* Texto de origem *
Cristina Cavalcanti
DES[MONTAGEM]
ARTE, ARQUIVO E MÍDIAS DIGITAIS
Conceito
O esquecimento é uma constante ameaça. A história é contada através de informações selecionadas e interpretadas segundo o interesse hegemônico, que elege as vozes que serão ouvidas e as que serão silenciadas. [Des]montagem é uma instalação multimídia interativa, composta por elementos heterogêneos e anacrônicos que juntos promovem associações diversas, criam novos significados e sensações.
[Des]montar aponta para o sentido de fragmentar o que se costuma ver unido e conectar o que se costuma ver separado. São arquivos de imagem, arquivos de áudio e documentos dispostos em sequências aleatórias, numa experiência que não se repete.
A partir do confronto entre os retratos de mulheres que foram torturadas, assassinadas ou desaparecidas durante a ditadura civil militar brasileira, um manuscrito assinado por uma destas vítimas e, por fim, as vozes dos militares negando os próprios crimes, percebemos como houve a tentativa de apagar e distorcer os fatos por parte do estado e das instituições.
Os retratos são projetados sobre a fumaça gerada por uma máquina, que é acionada em reação à presença do público. A fragilidade do elemento não permite que se vejam as imagens com nitidez. Quando o visitante se afasta a fumaça se esvai e as mulheres desaparecem, ficando somente as vozes masculinas. Mas resta também o documento.
Presente, passado e futuro se interseccionam, numa experiência estética e política transformadora, que busca incorporar a dimensão do arquivo e da memória na arte.
Instruções de utilização
É importante a entrada de apenas duas pessoas por vez no espaço expositivo para melhor fruição da obra e da interação. A experiência só é completa com os fones de ouvido.

* Material fornecido *
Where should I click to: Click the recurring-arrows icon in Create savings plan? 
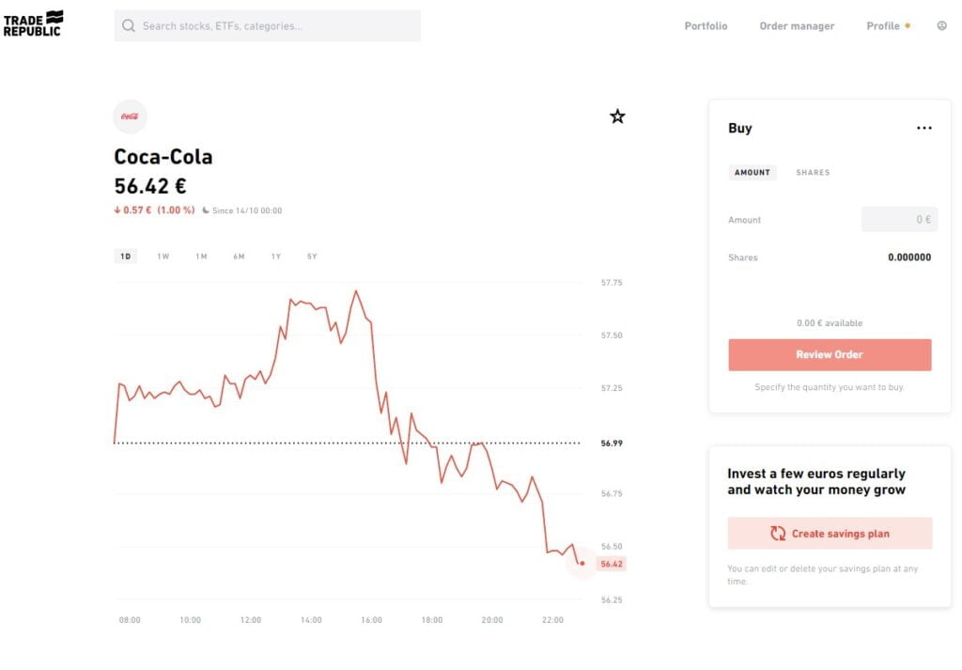tap(777, 533)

* Enunciado *
Transcreva fielmente o trecho do texto sobre a instalação [Des]montagem que começa com as palavras "Os retratos são" e termina com "memória na arte.".

* Resultado do exercício *
Os retratos são projetados sobre a fumaça gerada por uma máquina, que é acionada em reação à presença do público. A fragilidade do elemento não permite que se vejam as imagens com nitidez. Quando o visitante se afasta a fumaça se esvai e as mulheres desaparecem, ficando somente as vozes masculinas. Mas resta também o documento.
Presente, passado e futuro se interseccionam, numa experiência estética e política transformadora, que busca incorporar a dimensão do arquivo e da memória na arte.